Darum wird der Prozess außerdem durch den Austausch mit anderen Betroffenen ergänzt. Zu sehen, dass ähnliche Herausforderungen auch andere beschäftigen, nimmt Druck und hilft, dranzubleiben. Gleichzeitig bleibt der Ansatz alltagstauglich: Bestehende Mahlzeiten werden nicht gestrichen, sondern gezielt angepasst. So entsteht keine radikale Umstellung, sondern Schritt für Schritt eine neue, tragfähige Grundlage
„Viele unserer Kundinnen und Kunden berichten, dass sie schon nach kurzer Zeit erste Veränderungen spüren. Trotzdem braucht es Geduld, damit sich der Körper wirklich stabilisieren kann“, erzählt Tobias Stumpfl.
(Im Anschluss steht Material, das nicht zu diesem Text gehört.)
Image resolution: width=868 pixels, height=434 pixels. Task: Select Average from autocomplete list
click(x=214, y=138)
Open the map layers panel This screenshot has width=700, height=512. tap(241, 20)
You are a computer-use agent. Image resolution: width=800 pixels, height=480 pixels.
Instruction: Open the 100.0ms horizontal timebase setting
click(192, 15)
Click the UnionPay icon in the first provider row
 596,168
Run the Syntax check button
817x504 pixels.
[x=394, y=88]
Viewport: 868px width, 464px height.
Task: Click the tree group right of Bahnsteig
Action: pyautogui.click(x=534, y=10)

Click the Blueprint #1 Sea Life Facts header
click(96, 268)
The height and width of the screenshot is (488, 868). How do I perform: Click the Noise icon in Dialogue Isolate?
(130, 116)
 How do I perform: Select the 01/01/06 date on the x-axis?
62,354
Für die Experten von TOBIO geht es dabei um mehr als das Lindern einzelner Beschwerden. Entscheidend ist, Zusammenhänge zu verstehen und wieder aktiv Einfluss auf die eigene Gesundheit zu gewinnen. „Der größte Unterschied zeigt sich am Ende oft nicht nur körperlich, sondern auch im Umgang mit der eigenen Gesundheit“, erklärt Karin Stumpfl. So berichten viele Betroffene davon, dass sie sich endlich nicht mehr ausgeliefert fühlen, sondern aktiv Einfluss auf ihr Wohlbefinden nehmen können. Die Kombination aus Wissen, praktischen Lösungen und begleitender Unterstützung schafft dabei eine Grundlage, auf der nachhaltige Veränderungen möglich werden.
Ausblick: Die Entscheidung für einen neuen Weg
„Am Ende steht immer die Frage, ob man den bisherigen Weg weitergeht oder bereit ist, etwas grundlegend zu verändern“, so Tobias Stumpfl. Ohne eine ursächliche Anpassung der Ernährung besteht die Gefahr, dass Beschwerden langfristig bestehen bleiben oder sich weiter verschärfen. Wer bereit ist, einen neuen Weg zu gehen, hat die Möglichkeit, seinen eigenen Körper besser zu verstehen und gezielt zu unterstützen. Mit TOBIO stehen Tobias Stumpfl und Karin Stumpfl Betroffenen zur Seite und begleiten sie Schritt für Schritt auf ihrem Weg zu einer besseren Gesundheit. „Es geht nicht darum, perfekt zu sein, sondern darum, zu verstehen, was dem eigenen Körper schadet, und dann eine bewusste Entscheidung zu treffen“, so Karin Stumpfl abschließend.